• _To be done_:
Can you rewrite the part of the entries below that opens with the line containing "Naša preporuka (76, 47)" and closes with the line containing "720 (239, 423)", both lines included, keeping each request and raising every coordinate in the answers by 150?
╔══
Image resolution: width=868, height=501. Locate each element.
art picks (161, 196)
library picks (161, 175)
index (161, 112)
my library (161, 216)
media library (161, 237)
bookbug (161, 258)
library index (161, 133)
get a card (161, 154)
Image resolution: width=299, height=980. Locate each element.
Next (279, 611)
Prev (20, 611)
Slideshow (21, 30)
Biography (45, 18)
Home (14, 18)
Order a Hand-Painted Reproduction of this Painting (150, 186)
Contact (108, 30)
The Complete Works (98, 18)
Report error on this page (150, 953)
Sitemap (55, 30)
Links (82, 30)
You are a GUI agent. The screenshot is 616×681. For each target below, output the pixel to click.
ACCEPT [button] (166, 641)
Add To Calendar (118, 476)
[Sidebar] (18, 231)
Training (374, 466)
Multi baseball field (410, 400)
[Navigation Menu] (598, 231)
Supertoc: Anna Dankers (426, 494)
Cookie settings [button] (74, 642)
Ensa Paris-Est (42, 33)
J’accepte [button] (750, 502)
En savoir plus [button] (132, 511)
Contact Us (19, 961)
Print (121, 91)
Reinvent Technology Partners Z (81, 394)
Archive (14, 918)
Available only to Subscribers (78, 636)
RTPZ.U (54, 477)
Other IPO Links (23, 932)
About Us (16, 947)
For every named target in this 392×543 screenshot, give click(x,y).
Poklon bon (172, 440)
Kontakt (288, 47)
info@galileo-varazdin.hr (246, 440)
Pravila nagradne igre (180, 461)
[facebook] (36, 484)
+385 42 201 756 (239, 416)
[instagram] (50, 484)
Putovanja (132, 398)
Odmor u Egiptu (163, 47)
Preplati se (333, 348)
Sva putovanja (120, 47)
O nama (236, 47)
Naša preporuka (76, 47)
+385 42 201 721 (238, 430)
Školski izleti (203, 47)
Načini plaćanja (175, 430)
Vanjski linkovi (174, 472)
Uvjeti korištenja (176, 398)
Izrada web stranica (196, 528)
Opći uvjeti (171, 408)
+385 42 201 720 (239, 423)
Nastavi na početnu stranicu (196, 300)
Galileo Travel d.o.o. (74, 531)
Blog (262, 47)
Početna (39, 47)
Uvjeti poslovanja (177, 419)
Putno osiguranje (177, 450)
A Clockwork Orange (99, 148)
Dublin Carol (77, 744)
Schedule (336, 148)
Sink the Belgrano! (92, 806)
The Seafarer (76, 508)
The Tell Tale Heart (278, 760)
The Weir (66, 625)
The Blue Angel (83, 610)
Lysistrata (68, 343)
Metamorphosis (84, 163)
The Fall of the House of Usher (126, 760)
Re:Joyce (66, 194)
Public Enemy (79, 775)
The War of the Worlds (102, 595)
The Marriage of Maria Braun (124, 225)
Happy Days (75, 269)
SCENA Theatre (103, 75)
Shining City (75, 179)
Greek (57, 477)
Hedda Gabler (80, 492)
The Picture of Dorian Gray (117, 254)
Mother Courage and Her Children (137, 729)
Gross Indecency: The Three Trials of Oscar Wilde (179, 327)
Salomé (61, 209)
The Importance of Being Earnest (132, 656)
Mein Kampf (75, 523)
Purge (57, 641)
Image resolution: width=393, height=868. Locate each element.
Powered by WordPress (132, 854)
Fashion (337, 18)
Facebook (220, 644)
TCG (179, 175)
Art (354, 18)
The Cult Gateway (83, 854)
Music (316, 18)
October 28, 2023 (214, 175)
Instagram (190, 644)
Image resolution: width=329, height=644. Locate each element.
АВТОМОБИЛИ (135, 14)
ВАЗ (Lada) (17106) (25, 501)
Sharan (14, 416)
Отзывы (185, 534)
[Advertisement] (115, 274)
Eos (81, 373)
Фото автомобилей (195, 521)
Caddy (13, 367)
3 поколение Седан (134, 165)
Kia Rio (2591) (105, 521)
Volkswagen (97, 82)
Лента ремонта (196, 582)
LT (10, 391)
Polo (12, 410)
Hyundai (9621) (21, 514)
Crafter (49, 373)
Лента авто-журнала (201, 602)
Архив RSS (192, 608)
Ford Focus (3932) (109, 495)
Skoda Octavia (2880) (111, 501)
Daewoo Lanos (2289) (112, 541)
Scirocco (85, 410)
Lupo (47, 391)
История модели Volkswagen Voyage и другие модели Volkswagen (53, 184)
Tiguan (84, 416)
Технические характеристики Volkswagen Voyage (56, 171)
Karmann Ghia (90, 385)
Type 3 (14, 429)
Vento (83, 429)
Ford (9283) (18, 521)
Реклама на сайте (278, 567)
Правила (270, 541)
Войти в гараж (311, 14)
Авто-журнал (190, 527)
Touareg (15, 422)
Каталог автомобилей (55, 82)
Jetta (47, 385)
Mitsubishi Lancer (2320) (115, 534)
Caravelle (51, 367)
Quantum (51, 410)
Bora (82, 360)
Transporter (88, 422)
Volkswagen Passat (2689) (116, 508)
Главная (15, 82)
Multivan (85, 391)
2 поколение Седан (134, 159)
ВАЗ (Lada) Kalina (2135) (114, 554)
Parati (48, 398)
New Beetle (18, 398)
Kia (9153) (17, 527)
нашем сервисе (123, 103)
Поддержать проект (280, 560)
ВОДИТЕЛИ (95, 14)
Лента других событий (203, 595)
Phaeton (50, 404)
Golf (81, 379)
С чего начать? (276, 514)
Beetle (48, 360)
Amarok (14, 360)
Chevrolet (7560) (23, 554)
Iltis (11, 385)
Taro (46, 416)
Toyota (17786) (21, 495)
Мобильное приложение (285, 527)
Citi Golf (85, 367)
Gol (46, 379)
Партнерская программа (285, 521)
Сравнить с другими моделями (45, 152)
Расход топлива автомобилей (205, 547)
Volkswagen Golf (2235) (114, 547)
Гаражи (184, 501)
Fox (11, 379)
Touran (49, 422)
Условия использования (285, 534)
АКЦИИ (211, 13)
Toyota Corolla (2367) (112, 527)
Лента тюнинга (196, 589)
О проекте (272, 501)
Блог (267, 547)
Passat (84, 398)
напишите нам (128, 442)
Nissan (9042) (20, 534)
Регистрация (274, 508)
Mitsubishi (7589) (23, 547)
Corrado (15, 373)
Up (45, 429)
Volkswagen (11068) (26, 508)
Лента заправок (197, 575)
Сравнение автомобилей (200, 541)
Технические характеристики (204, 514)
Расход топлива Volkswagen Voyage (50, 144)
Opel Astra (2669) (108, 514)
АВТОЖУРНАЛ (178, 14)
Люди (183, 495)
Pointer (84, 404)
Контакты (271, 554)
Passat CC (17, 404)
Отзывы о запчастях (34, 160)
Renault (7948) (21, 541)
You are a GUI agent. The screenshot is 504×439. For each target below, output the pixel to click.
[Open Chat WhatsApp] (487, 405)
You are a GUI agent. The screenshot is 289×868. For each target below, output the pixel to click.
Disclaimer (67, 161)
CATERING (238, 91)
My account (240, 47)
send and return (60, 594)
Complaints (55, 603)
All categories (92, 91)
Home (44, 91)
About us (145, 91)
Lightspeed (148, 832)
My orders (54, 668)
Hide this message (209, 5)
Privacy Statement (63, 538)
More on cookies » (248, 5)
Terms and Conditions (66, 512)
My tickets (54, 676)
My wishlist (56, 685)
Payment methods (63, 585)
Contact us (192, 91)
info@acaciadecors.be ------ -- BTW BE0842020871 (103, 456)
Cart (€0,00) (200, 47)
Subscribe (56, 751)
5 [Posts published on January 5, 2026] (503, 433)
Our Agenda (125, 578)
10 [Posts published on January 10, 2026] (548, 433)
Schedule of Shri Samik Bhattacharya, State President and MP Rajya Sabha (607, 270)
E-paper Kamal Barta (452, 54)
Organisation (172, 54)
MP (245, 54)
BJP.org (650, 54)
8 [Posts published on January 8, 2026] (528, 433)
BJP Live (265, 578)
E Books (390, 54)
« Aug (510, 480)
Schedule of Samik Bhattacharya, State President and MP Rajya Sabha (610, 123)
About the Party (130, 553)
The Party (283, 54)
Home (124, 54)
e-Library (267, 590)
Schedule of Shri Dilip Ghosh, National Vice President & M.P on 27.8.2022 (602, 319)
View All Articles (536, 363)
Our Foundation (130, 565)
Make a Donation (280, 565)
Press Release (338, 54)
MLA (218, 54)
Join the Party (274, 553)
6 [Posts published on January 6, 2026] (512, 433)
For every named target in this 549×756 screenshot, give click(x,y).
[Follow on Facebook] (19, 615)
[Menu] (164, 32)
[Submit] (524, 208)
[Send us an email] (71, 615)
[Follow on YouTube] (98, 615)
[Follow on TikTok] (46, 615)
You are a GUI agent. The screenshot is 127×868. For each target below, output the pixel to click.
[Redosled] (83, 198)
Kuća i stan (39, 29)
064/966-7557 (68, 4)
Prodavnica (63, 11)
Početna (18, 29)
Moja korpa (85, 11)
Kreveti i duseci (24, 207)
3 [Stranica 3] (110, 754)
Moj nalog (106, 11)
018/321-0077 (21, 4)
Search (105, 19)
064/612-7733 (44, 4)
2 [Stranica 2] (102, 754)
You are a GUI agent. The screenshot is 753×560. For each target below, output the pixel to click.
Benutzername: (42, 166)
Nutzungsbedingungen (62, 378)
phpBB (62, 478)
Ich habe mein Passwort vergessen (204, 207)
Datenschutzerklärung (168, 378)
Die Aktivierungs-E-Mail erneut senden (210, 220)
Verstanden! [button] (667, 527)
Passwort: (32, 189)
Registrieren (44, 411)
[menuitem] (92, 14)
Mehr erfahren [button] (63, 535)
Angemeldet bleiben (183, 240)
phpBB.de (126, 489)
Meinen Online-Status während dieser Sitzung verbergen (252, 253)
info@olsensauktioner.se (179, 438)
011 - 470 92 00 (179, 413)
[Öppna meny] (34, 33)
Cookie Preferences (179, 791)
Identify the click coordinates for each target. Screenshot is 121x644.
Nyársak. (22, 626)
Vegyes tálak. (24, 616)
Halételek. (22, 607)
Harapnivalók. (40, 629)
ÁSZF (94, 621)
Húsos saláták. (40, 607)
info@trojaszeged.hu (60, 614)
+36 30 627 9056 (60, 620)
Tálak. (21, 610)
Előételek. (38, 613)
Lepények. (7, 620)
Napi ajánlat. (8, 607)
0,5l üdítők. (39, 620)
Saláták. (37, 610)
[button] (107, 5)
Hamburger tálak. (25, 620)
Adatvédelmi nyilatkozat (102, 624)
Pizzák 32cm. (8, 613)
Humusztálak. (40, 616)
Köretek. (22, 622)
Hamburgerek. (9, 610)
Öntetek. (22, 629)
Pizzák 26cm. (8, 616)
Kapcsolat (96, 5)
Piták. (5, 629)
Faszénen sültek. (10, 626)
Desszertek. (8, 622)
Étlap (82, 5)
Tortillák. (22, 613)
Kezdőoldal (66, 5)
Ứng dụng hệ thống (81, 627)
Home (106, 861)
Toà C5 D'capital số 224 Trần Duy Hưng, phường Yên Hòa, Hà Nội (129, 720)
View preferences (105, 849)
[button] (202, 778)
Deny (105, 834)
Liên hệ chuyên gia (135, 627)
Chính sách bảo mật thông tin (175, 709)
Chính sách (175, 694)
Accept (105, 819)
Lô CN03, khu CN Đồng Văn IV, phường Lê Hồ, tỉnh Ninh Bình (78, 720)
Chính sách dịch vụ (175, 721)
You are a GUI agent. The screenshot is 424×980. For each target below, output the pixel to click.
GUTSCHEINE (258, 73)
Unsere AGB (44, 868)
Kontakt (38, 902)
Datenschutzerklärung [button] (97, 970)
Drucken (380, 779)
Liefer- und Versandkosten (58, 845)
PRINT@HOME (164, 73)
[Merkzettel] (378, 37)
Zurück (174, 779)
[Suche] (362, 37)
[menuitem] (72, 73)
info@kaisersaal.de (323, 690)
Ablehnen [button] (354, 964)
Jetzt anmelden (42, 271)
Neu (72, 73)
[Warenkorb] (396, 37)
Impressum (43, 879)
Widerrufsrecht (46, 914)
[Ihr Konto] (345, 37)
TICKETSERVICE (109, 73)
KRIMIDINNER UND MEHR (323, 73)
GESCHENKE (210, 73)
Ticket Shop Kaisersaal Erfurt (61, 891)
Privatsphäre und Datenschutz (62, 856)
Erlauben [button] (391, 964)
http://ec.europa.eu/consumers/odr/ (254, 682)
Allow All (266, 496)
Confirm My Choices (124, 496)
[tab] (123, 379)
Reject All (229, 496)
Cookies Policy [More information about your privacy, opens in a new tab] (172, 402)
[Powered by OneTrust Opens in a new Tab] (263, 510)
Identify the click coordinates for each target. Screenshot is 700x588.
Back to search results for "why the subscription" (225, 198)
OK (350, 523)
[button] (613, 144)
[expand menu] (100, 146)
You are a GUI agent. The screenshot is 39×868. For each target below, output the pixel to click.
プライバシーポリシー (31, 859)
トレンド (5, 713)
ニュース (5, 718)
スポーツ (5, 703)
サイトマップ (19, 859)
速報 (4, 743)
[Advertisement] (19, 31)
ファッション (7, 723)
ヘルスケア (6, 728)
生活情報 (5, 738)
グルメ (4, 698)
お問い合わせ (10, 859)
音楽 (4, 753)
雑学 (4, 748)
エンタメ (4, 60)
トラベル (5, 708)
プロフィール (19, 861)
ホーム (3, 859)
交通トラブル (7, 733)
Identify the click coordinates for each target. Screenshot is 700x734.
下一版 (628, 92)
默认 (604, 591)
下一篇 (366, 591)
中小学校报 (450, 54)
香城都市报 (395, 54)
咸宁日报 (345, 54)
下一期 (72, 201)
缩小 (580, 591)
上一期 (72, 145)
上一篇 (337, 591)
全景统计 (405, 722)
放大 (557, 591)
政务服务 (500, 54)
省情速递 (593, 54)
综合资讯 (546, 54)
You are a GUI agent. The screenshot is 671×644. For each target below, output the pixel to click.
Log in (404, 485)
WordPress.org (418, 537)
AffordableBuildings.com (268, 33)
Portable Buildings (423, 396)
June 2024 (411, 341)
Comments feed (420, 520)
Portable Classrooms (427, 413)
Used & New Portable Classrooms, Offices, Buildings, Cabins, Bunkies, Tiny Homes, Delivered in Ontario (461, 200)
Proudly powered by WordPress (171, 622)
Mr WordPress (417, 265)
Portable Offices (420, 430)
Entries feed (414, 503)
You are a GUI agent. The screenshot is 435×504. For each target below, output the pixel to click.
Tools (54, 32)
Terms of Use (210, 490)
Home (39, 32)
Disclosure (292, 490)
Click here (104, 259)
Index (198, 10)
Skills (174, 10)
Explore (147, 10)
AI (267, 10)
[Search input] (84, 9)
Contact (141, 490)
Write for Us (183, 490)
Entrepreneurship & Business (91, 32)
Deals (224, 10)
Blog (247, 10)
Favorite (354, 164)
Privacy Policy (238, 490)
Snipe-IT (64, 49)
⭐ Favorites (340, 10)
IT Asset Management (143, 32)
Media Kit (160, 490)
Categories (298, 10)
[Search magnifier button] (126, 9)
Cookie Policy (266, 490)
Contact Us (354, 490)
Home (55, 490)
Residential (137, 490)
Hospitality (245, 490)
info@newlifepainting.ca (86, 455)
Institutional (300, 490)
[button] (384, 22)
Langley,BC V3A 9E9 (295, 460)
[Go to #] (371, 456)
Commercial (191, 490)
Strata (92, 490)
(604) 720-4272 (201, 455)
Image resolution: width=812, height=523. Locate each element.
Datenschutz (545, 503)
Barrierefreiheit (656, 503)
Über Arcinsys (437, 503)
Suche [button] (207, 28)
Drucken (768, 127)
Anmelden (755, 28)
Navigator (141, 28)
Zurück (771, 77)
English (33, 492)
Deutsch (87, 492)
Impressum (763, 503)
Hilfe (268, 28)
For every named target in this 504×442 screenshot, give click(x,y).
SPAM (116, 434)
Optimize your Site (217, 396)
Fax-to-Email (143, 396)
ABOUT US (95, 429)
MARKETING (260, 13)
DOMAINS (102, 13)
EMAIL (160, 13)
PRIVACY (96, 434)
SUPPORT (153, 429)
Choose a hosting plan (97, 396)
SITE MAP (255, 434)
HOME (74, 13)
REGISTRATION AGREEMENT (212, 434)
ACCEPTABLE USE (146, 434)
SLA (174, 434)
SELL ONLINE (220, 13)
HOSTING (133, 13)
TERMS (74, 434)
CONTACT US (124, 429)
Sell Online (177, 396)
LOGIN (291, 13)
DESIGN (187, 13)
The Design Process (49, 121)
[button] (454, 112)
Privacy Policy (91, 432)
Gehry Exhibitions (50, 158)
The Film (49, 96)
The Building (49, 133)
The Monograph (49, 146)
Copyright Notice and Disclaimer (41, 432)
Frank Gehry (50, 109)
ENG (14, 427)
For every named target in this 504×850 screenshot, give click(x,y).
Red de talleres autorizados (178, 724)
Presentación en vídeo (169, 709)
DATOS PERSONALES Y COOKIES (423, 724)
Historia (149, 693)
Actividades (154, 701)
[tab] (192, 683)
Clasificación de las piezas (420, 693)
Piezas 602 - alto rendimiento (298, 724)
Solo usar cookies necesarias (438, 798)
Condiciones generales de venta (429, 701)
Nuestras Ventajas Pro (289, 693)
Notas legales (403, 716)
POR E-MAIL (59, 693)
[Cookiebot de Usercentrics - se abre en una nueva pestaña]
╚══
• _Exercise answer_:
Naša preporuka (226, 197)
+385 42 201 721 (388, 580)
Školski izleti (353, 197)
Načini plaćanja (325, 580)
Vanjski linkovi (324, 622)
Uvjeti korištenja (326, 548)
Izrada web stranica (346, 678)
Opći uvjeti (321, 558)
+385 42 201 720 (389, 573)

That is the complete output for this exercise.